Authors: Jussi Adler-Olsen
‘During the late summer we estimated our total earnings at over a million marks. It was a fantastic business until a
kapo
– one of those pathetic concentration camp prisoners-turned-guard – inadvertently knocked down an official from Berlin during inspection, smashing his glasses. The
kapo
instantly fell to his knees and begged for his life, as though it were something they could be bothered to deprive him of. He wept and begged and clutched the official, who desperately tried to wrench himself free with the result that the man simply held him tighter. Finally the
kapo
screamed that he could tell him all about the running of the camp, if only his life were spared.
‘Naturally, what he knew was very limited, but before we could pull him away and take care of him, he managed to shout out that the food rations had been fiddled with. And by then it was too late.
‘As a result of the audit everything we’d put to the side was discovered and confiscated. For over a month we sat in the jail in Lublin, waiting for our death sentences to be carried out. Apart from the course the war was taking, we don’t know what it was that altered our sentences, but someone had changed his mind and we landed on the Eastern Front.’
James gradually sorted out all this information in his mind, bit by bit.
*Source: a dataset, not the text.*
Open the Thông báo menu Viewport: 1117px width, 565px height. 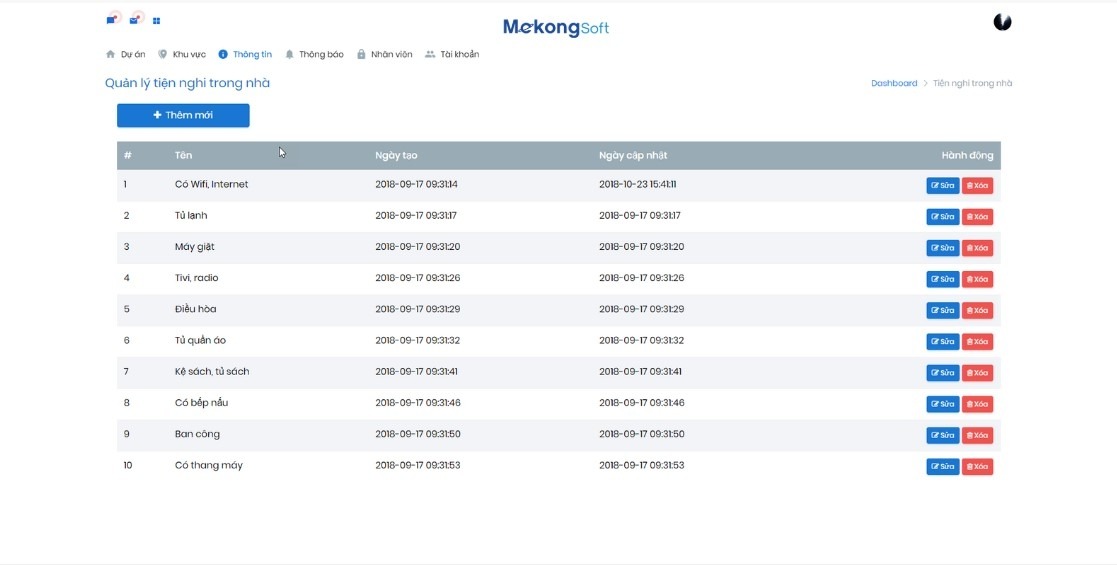coord(314,54)
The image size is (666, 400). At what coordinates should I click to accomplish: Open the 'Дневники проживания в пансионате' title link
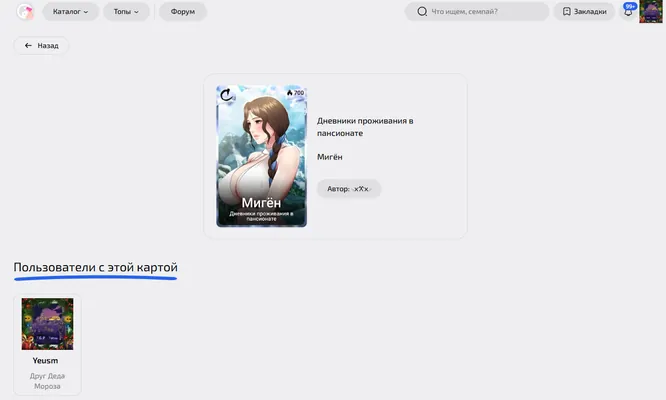click(365, 127)
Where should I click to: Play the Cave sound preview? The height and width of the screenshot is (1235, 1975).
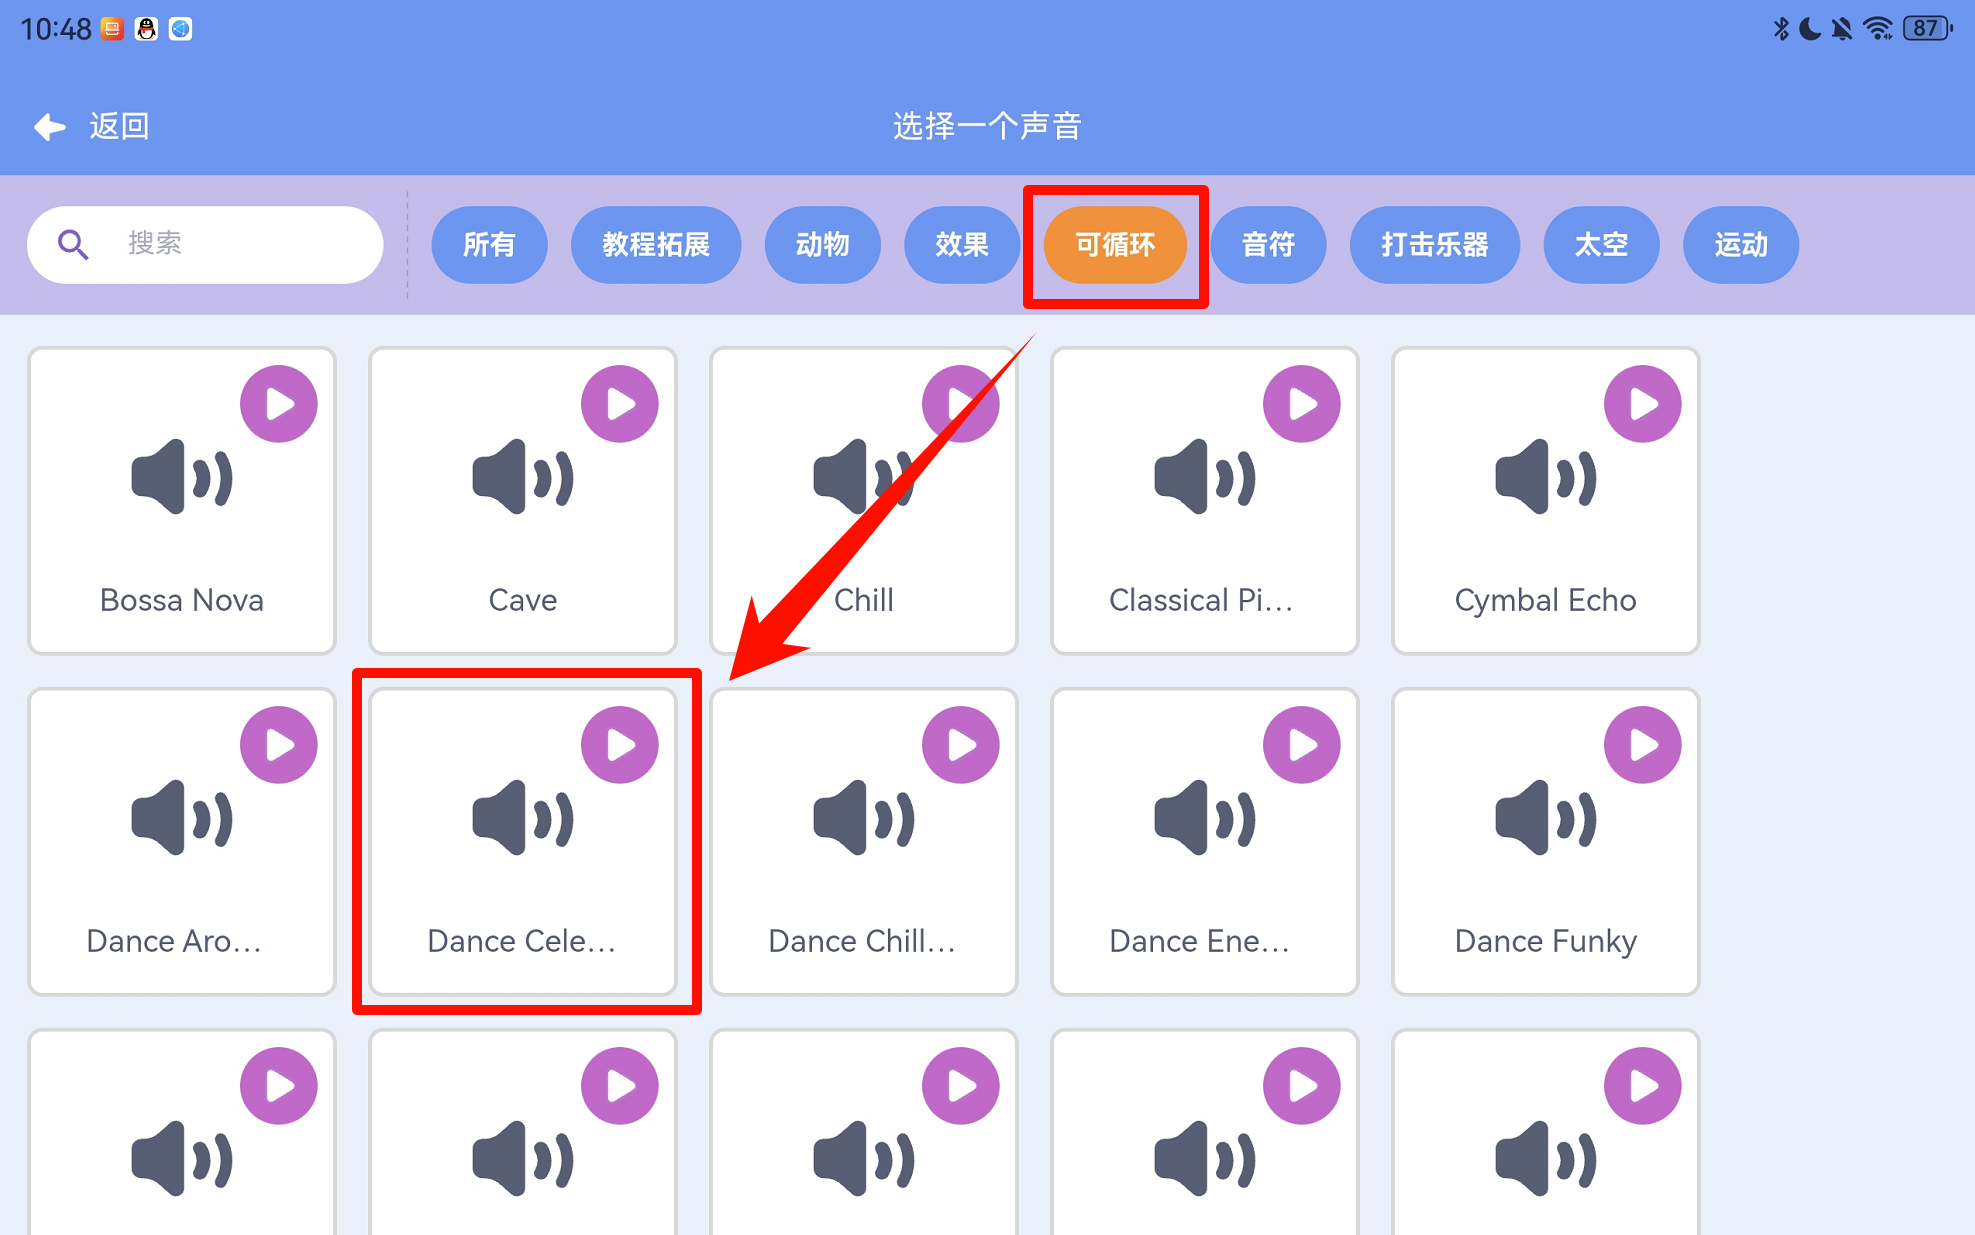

Small fragments of information here, a tale there, and endless bragging made up the story of the malingerers next to him.
Dieter Schmidt, the thin one who lay furthest away from him, often spoke very quietly and many things were difficult to understand. In an extreme situation like that, it was hard to determine whether he was subdued by nature or if it was due to the fear of discovery. But it was obvious that the longer the bouts of electroshock, the more hazy he became, whereas neither Kröner nor Lankau seemed to react much to the treatments and exchanged stories undaunted.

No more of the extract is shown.